I sometimes…okay, frequently let go with nervy opinions, like that statement I made yesterday morning about how “mainstream Eloi tend to avoid [films] that look even slightly challenging — the movie with the brightest and most colorful wrapper with the plainest design tends to win.” It’s fairly obvious that the Eloi like emotionally simplistic, high-visual-energy movies because they’re lazy (i.e., ADD, not educated enough, narrow cultural influences), but you still feel slightly vulnerable when you write stuff like this because of…I don’t know but the sense of alone-ness that comes with the gig is part of it.

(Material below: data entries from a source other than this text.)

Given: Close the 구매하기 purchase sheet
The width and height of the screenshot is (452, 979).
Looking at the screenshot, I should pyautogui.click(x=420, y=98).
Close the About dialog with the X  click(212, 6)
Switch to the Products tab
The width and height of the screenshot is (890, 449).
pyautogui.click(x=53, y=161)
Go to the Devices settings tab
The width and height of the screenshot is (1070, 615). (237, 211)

“Avatar looks like something you might have to get used to on some level,” I explained. “It seems rich and dense, like a realm you might need to explore and maybe study a little bit to fully enjoy. That’s not an Eloi magnet factor. They like fast-food movies that they can wolf down right out of the wrapper– no thought, no nothing, just ketchup. They can see that Avatar is no easy-lay Roland Emmerich film. They can tell it’s a sit-down meal.”

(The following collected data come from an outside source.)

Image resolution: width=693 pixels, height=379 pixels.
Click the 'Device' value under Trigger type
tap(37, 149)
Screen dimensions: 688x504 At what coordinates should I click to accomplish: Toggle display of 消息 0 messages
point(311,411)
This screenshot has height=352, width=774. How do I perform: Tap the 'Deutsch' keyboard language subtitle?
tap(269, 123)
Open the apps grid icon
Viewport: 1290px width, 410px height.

But occasionally someone else will come along and say something very similar, and it feels good. Last night around 9 pm Lauren A.E. Schuker, a writer for the Wall Street Journal‘s “Speakeasy” section, wrote that Avatar‘s original plot “presents a challenge to audiences inured to sequels, prequels, and films based on pre-fabricated properties, such as Transformers, Twilight and the coming Sherlock Holmes, starring Robert Downey, Jr.

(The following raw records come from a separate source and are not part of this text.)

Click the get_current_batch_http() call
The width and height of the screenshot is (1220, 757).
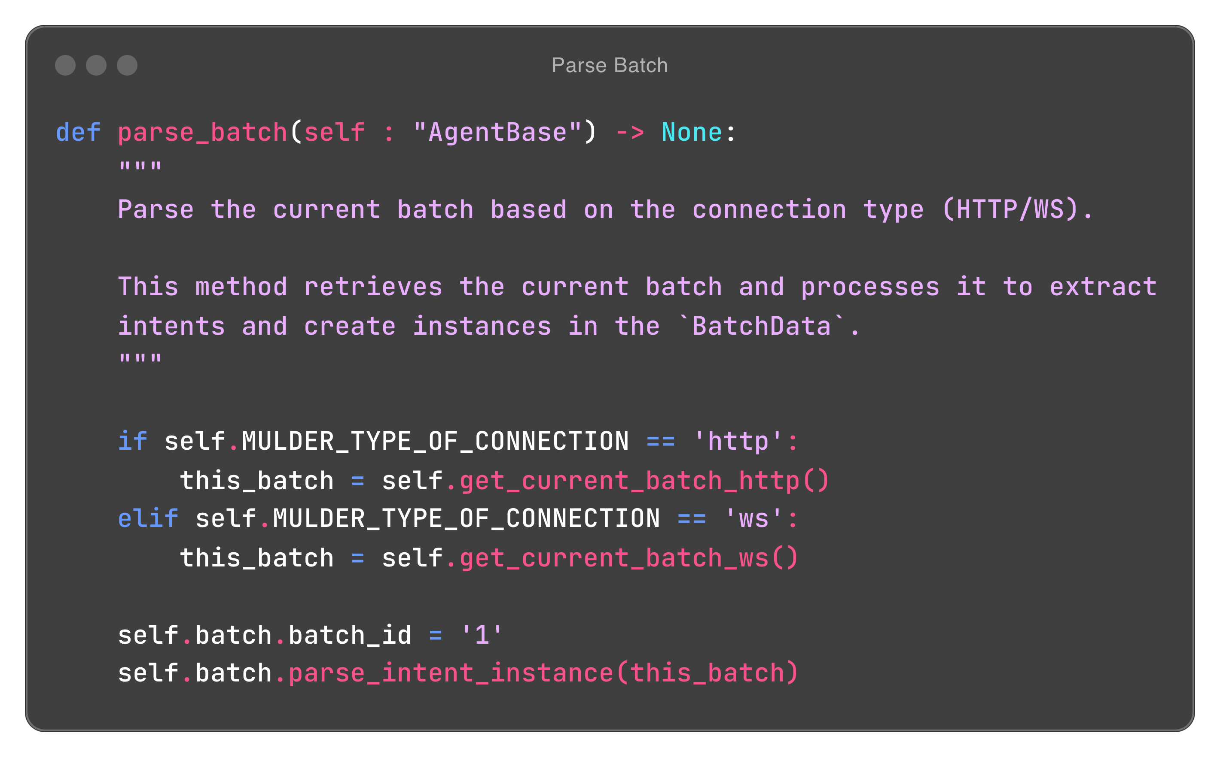(644, 481)
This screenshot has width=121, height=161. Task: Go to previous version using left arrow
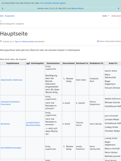[x=3, y=9]
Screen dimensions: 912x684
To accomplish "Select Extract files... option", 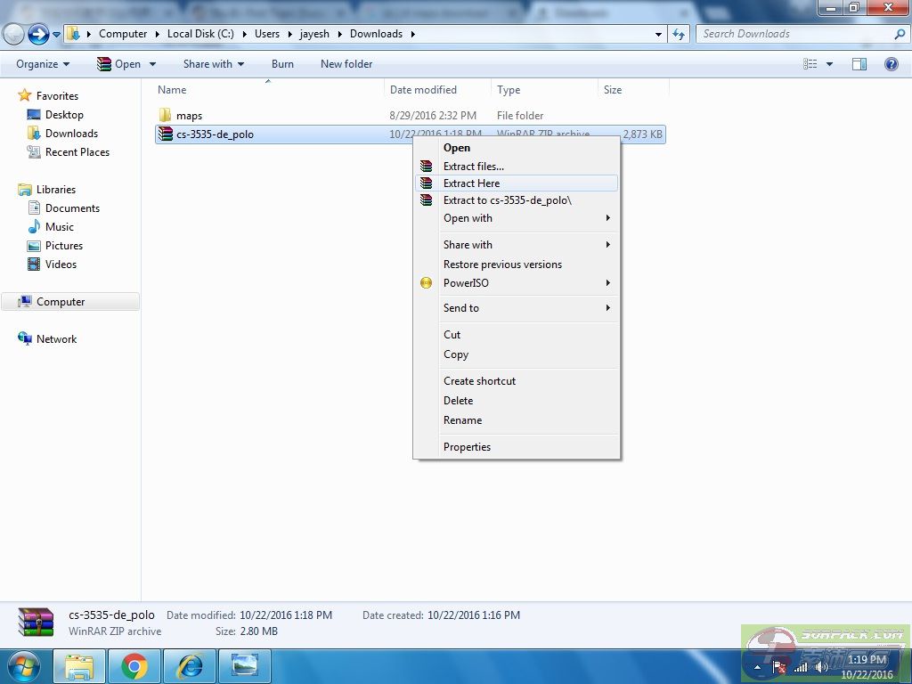I will pos(473,167).
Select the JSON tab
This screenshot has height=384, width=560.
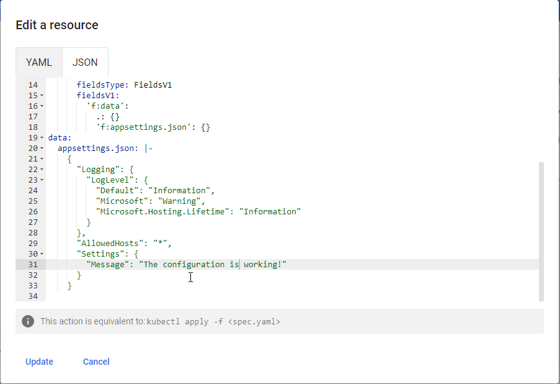point(85,63)

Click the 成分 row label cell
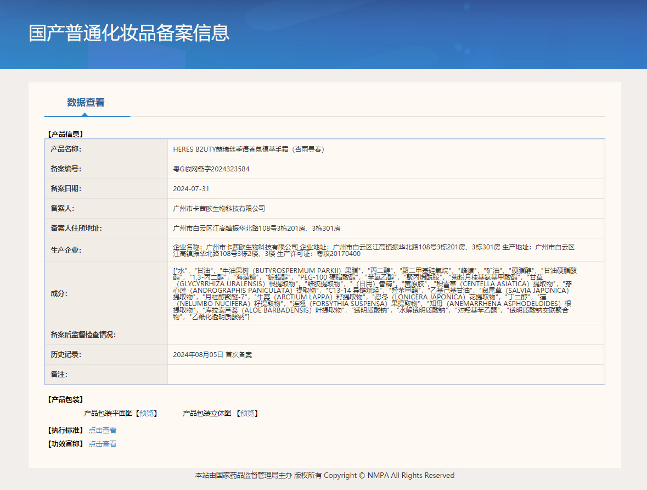106,293
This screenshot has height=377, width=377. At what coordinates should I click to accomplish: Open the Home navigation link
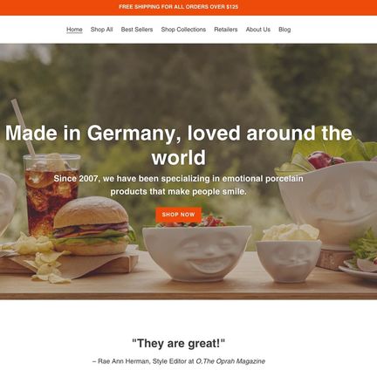[x=74, y=30]
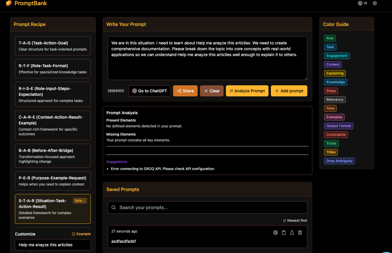
Task: Select the T-A-G prompt recipe
Action: click(53, 46)
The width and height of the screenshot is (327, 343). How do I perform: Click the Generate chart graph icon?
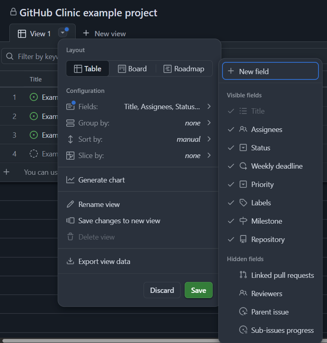click(70, 180)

The main thrust of Schuker’s piece was a report that Steven Spielberg saw Avatar on the Los Angeles Fox lot last Friday and that “he flipped for it,” according to “a person close to the acclaimed director.” It’s entirely possible that a lot of people are going to flip for Cameron’s film, starting with tonight’s press screenings in London, New York and Los Angeles, but c’mon….what’s Spielberg going to say, given the brotherly rapport he naturally feels with Cameron and given the kind of films he likes to make?